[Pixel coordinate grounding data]
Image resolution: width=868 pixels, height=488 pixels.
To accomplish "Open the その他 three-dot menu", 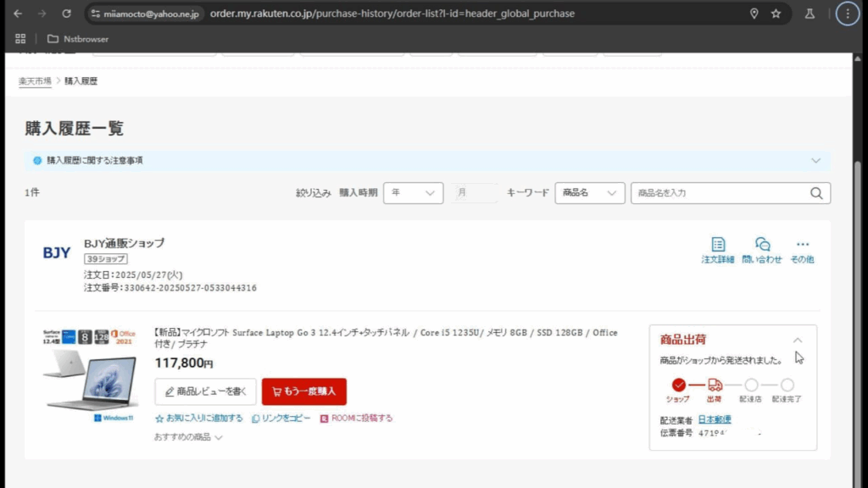I will [802, 245].
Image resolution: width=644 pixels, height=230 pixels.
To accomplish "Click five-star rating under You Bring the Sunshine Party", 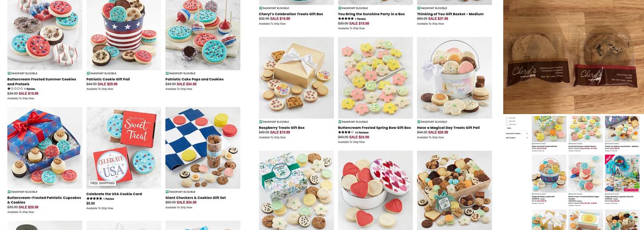I will pyautogui.click(x=346, y=19).

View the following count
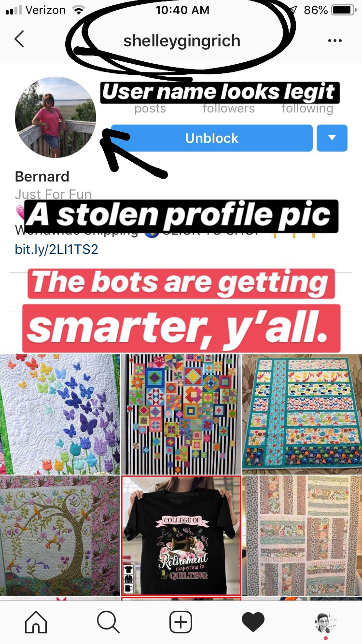pos(307,109)
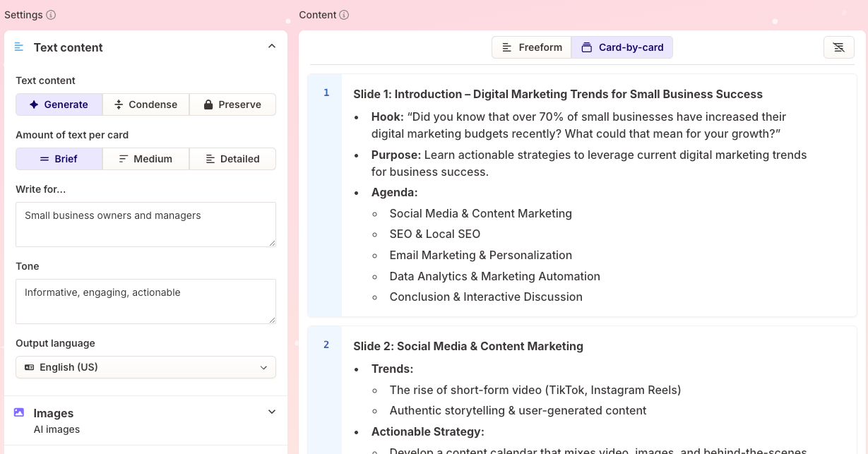
Task: Collapse the Text content section
Action: click(x=272, y=45)
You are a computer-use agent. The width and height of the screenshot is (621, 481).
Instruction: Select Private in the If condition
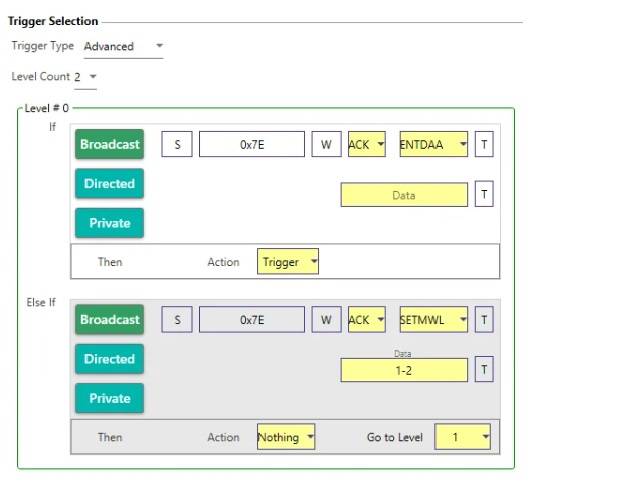[109, 223]
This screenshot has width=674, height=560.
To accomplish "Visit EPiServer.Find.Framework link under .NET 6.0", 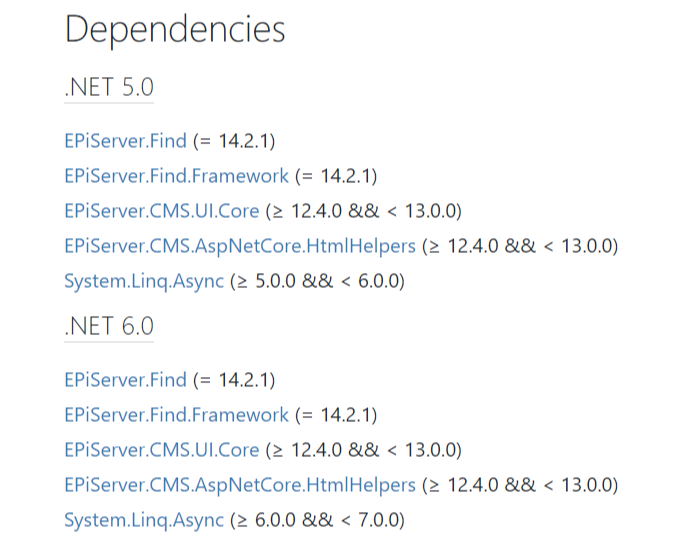I will (176, 415).

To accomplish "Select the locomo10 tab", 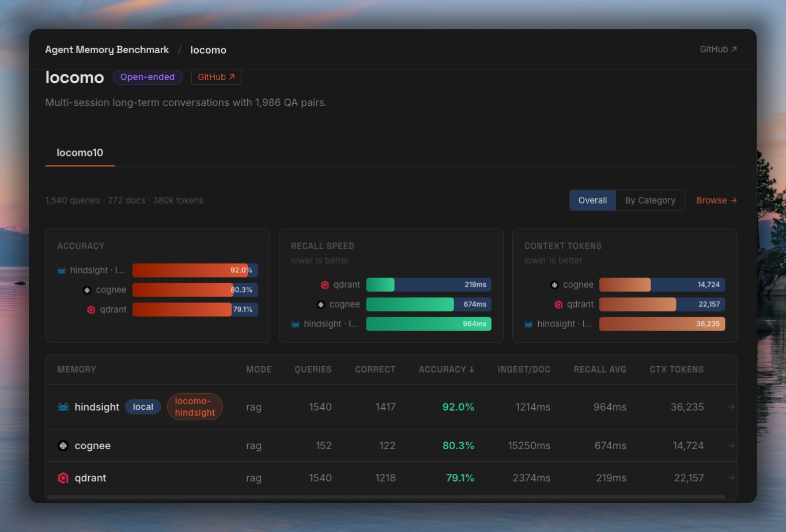I will [x=80, y=153].
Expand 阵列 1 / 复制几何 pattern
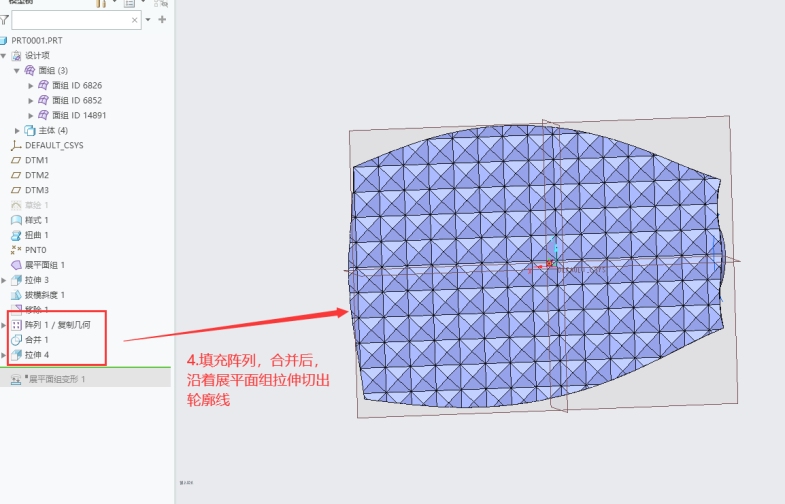 4,325
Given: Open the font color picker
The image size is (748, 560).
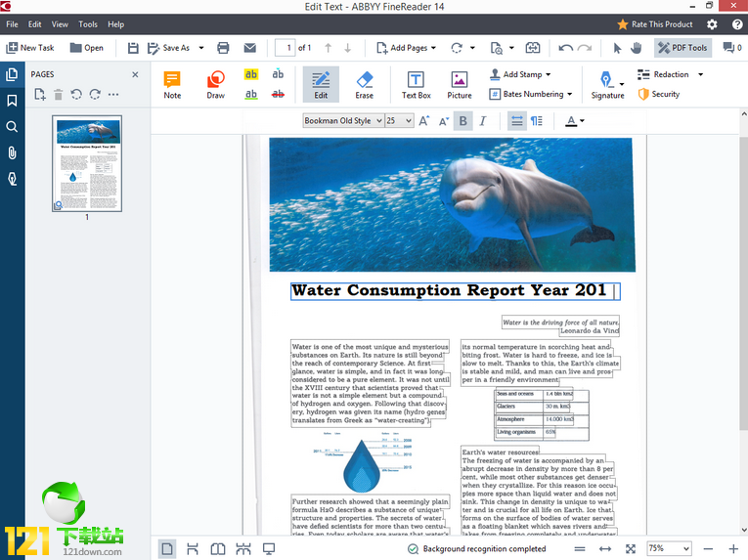Looking at the screenshot, I should pyautogui.click(x=575, y=121).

What to produce:
Pick out and copy the lines of the entries that hold the string "width".

Task result:
Image resolution: width=868 pixels, height=488 pixels.
Image resolution: width=644 pixels, height=230 pixels.
You are a computer-use agent. The width and height of the screenshot is (621, 481).
This screenshot has width=674, height=560.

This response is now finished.